Last year, a fan chatted with me, and that one sentence left a deep impression: "Bro, the account only has 5000 bucks left... I'm really about to die."



I took some time to review his trading records and was stunned—doing thirty or more trades a day, hesitant to sell when it rose, stubbornly holding on when it fell, and the trading fees ate up almost half of the losses.

You’ve probably seen this kind of situation, or maybe you've gone through it yourself. This is a common "triple mistake" made by trading beginners.

**High-Frequency Blind Scanning**

Staring at 1-minute and 5-minute K-line charts until your eyes hurt, doing dozens of trades a day, and still calling yourself a "day trader expert." The reality? You're just a big spender contributing fees to the platform.
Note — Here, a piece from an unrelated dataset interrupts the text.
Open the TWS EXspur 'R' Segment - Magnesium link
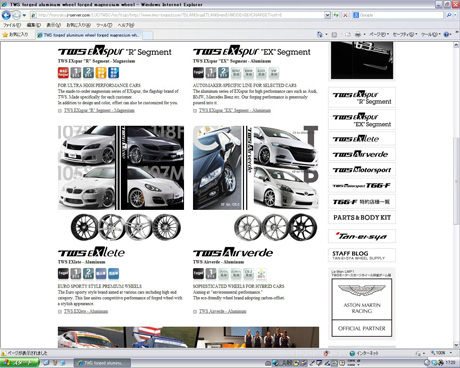The width and height of the screenshot is (460, 368). [x=99, y=110]
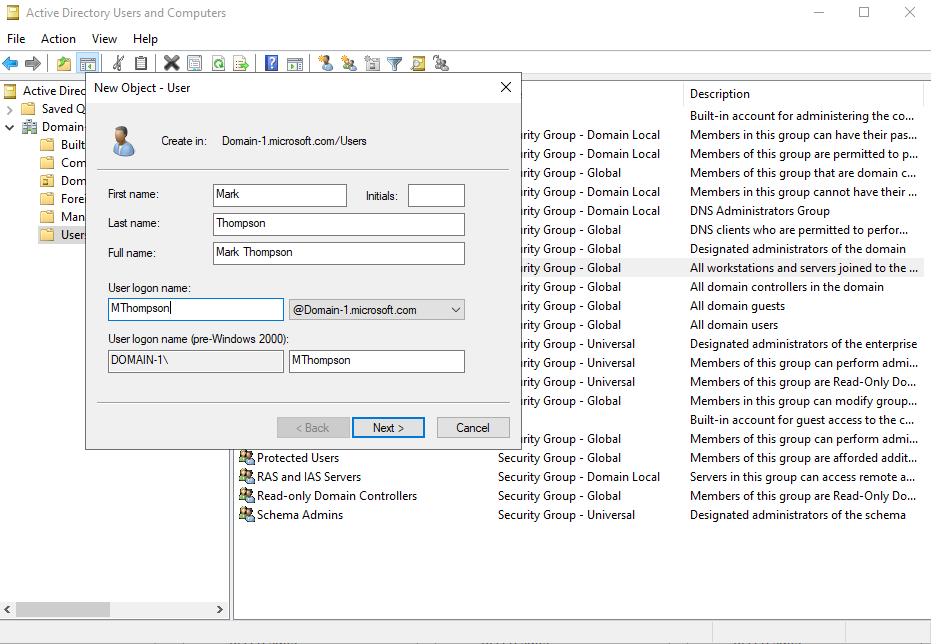Click the Export List toolbar icon

click(x=242, y=63)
Each trade costs 0.1% in fees, and after ten days, your profits are almost entirely eaten up. No matter how much Bitcoin rises or falls, only the fee numbers are moving in your account.

**Blind Faith Holding**

Shouting all day "bull market will return soon," but what you get is not a bull market, but your account bleeding continuously. Holding full positions stubbornly, a 1% drop means a 100% loss—your funds can't withstand such turbulence. Watching others cut losses beautifully, but you refuse to admit defeat, and in the end, you get a margin call notification.

**FOMO All-In**

Seeing others brag about making 100x profits, and in a rush, you pour everything in. The next morning, you wake up to find your account has shrunk to single digits. Insomnia, obsessively watching the charts, never putting down your phone—finally, you collapse in your chair and ask yourself, "How did I become a prey in this market?"

**How to Turn Things Around?**

I set three iron rules for this guy, and he gradually revived his account from 5000U:

**Rule 1: Sniper Trading—Only Take Sure Bets**

Delete the minute-level charts. Only look at the 4-hour and daily charts—they're the real meaningful timeframes. Limit yourself to no more than 3 trades a day; the rest of the time, don’t touch the keyboard—if you’re itchy, do some push-ups.
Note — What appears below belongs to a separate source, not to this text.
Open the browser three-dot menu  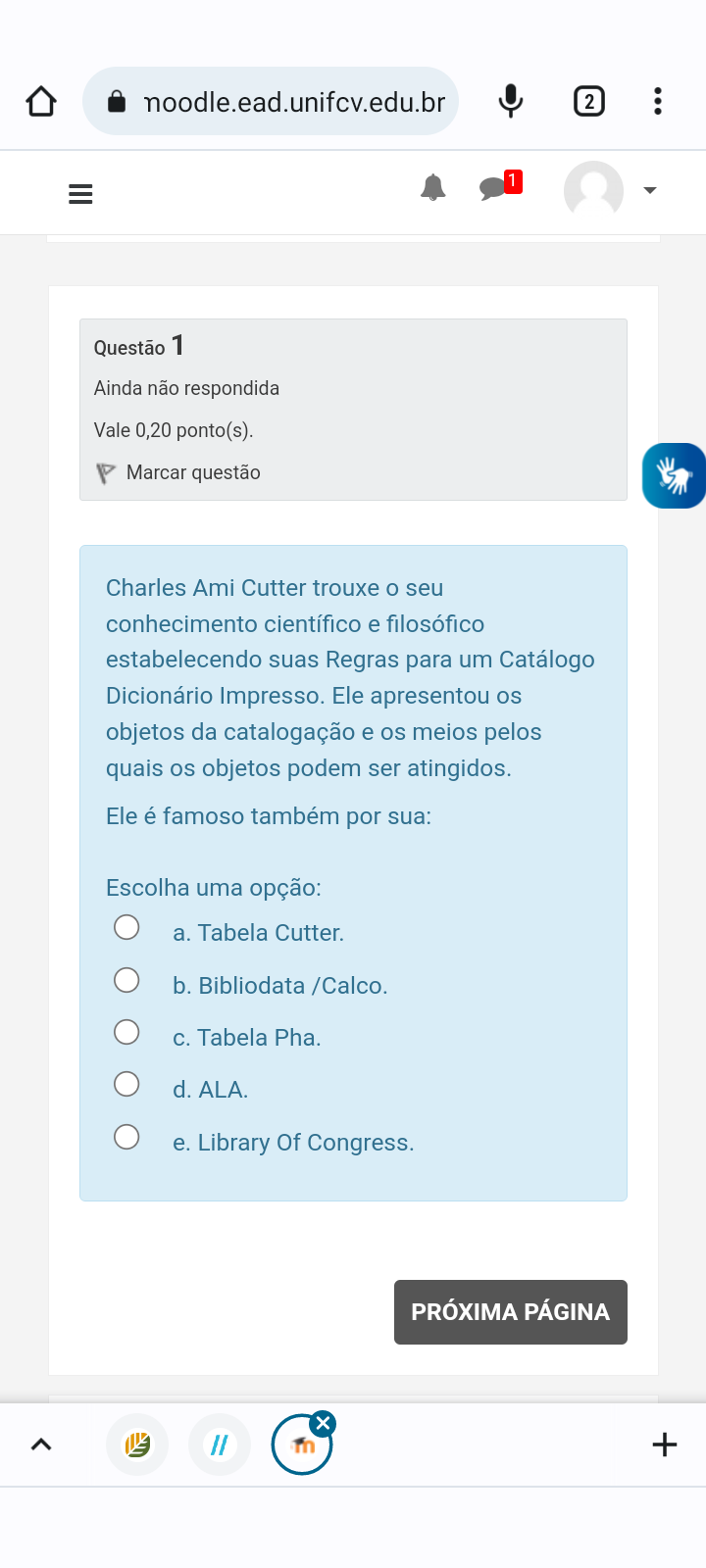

When you reduce your trades from thirty a day to three, your success rate actually improves. Because you have time to think, instead of being led astray by the market movements.

**Rule 2: Position Rolling Technique—Win and Run, Lose and Cut**

Limit your initial position to 10% of your account, which is 500U. Take profit at 20% and sell half immediately to lock in gains; set a trailing stop for the remaining position—profits keep growing while risks are locked in.

Cut losses at 5%—no hoping for a rebound, no adding positions, no holding through losses. This is the hardest rule to follow, but also the most crucial—having the courage to admit mistakes is more valuable than blind persistence.

**Rule 3: Record and Review**

Every week, organize your trading logs, writing down the reasons and outcomes of each trade. After three months, you'll notice that your successful trades share certain common features, while your failures are often decisions driven by emotions.

This isn’t some secret recipe; it’s the most straightforward money management logic. Many people fail because they understand these principles but can’t execute them. What about you?